On Mon, Jul 24, 2017 at 02:42:29PM +0200, David Sterba wrote:
> On Fri, Jul 21, 2017 at 01:29:07PM -0400, josef@xxxxxxxxxxxxxx wrote:
> > From: Josef Bacik <jbacik@xxxxxx>
> >
> > We need to use file->private_data for readdir on directories, so just
> > don't allow user space transactions on directories.
> >
> > Signed-off-by: Josef Bacik <jbacik@xxxxxx>
> > ---
> > fs/btrfs/ioctl.c | 3 +++
> > 1 file changed, 3 insertions(+)
> >
> > diff --git a/fs/btrfs/ioctl.c b/fs/btrfs/ioctl.c
> > index bedeec6..ddb3811 100644
> > --- a/fs/btrfs/ioctl.c
> > +++ b/fs/btrfs/ioctl.c
> > @@ -3968,6 +3968,9 @@ static long btrfs_ioctl_trans_start(struct file *file)

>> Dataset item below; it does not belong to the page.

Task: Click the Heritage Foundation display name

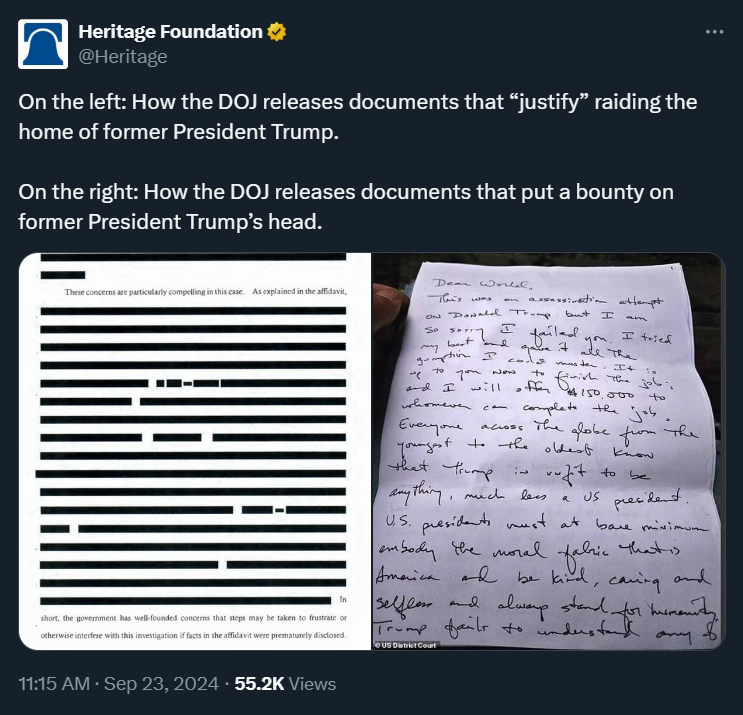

> > struct btrfs_trans_handle *trans;
> > int ret;
> >
> > + if (S_ISDIR(inode->i_mode))
> > + return -EINVAL;
>
> You can't do this, starting a transaction on a directory needs to work.
> The most natural way to run the ioctl is on the mount point.
>
> The file private data would need to be able to hold multipe values, so
> you can add
>
> struct btrfs_inode {
> ...
> struct priv_data {
> void *for_readdir;
> void *for_tranc_ioctl;
> };
> ...
> };
>
> then set file->file_private = &btrfs_inode->priv_data; and update all
> uses to check for the embedded pointers.
>
Blah I really want to just jetison the user space transaction stuff altogether
so I was hoping this would be a first step. But yeah we can do it your way too.